A crown is a common dental restoration used to preserve the teeth’s functionality, shape and size. Crowns protect teeth that are highly prone to fractures especially after root canal treatments; they cover dental implants and close gaps between cracked and worn teeth.
What happens if your crown breaks or falls out? Find out below.
Are there any quick fix for the patients until they see a dentist?
The best thing you can do is apply a little clove oil with a cotton swab or dental cement directly to the tooth surface if it feels sensitive. This might help a bit in terms of the sensitivity and pain relief. If the patient has the crown, it might be possible to slip it back over the tooth. Make sure that the inside of the crown is clean and then you can coat it with a tooth cement or dental adhesive paste which are both available in the dental section of the pharmacies. This is a temporary solution until the patient can visit their dentist.
How do dentists deal with broken crowns?
A lost or fallen out crown is rarely an emergency. However, sometimes it can be quite painful as the exposed tooth tissue might be sensitive if the tooth is vital (has a living pulp). It can cause a lot of discomfort psychologically or aesthetically if it is located within the anterior area. Depending on the case, it should be fixed as soon as possible.
What we normally do is ask the patient if they still have the crown. If so, after cleaning and thoroughly examining both the remaining tooth structure and the crown, we make sure that the core is not defective or carious. If clinical exam and X-rays prove that the crown fits and adapt well with the tooth structure, we might consider making the crown ready for re-cementation.
However, this is not always feasible. When the crown is lost or is defective, we advise to fit a temporary crown and we attempt to make a new crown after doing the necessary preparation. Unfortunately, in some cases, the tooth might not be restorable and we might consider other options such as extraction and implant replacement.

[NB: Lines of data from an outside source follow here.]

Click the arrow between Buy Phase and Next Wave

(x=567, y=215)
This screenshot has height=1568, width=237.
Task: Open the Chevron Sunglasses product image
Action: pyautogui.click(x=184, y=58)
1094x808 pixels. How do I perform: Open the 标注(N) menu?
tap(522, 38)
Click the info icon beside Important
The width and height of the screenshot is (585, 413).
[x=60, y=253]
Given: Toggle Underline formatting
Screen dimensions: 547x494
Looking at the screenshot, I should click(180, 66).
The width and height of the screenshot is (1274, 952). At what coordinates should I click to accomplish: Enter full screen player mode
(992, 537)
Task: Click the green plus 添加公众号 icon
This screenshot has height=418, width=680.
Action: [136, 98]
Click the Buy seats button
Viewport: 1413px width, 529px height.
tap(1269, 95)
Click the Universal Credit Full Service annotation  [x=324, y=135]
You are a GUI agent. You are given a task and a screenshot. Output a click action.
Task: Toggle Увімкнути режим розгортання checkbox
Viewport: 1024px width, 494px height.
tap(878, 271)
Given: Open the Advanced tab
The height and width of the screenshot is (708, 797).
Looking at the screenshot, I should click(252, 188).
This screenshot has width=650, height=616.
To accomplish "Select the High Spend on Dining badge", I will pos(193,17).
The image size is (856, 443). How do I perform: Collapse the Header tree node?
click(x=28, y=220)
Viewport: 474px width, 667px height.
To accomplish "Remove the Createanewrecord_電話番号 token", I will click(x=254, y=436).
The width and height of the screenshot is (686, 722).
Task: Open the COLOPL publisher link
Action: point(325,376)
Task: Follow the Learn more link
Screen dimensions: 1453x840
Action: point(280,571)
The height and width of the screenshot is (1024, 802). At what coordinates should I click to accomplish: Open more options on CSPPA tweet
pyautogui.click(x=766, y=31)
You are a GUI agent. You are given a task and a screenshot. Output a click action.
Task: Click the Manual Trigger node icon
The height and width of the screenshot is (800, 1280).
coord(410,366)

The immediate precautionary post-surgery steps involve taking it easy for the first day, especially for some types of cements. It is best to stay away from eating hard or sticky food to allow the cement the adequate time to set.
If you have numbed up during previous dental treatments you need to wait till the normal sensation returns before eating anything. Otherwise, there is the risk of biting your cheek or your lip. Hopefully, the next day you can test the bite of your crown to make sure it feels right with every type of jaw movement.
If you are not comfortable, please let your dentist know about it, so that they can adjust and correct it immediately. All of the above steps need to be taken into consideration when looking after your new crowns.
Your dentist should check your crowns routinely every six months. Your dentist can clinically check your set of crowns by probing the margins and the contacts as well as taking bitewing X-rays to rule out any possible problem. This checkup is essential for every individual to maintain good overall oral health as well as people who have crowns or other restorations in the mouth. In some cases, the time frame might be slightly shorter, but this will be advised by your dentist.
What is the key to maintaining long-lasting crowns?
As dentists, we need to make sure that the crown is made and fitted perfectly. We check factors such as the marginal seal and the adaptability of the crown margins to the tooth structure. No matter how hard the patient tries, a defective and ill-fitting crown will be difficult to maintain.
Once the crown is fitted and cemented, patients should:
Maintain excellent oral hygiene by brushing with preferably an electric toothbrush at least twice daily and flossing regularly to remove bacteria. Remember to clean and pay careful attention to where the teeth meet the gum.
Use fluoride and anti-bacterial mouthwash regularly to contribute to mechanical and chemical plaque removal.
Avoid chewing on hard food that can break the porcelain and take precautionary steps towards some destructive habits such as grinding by using a night guard.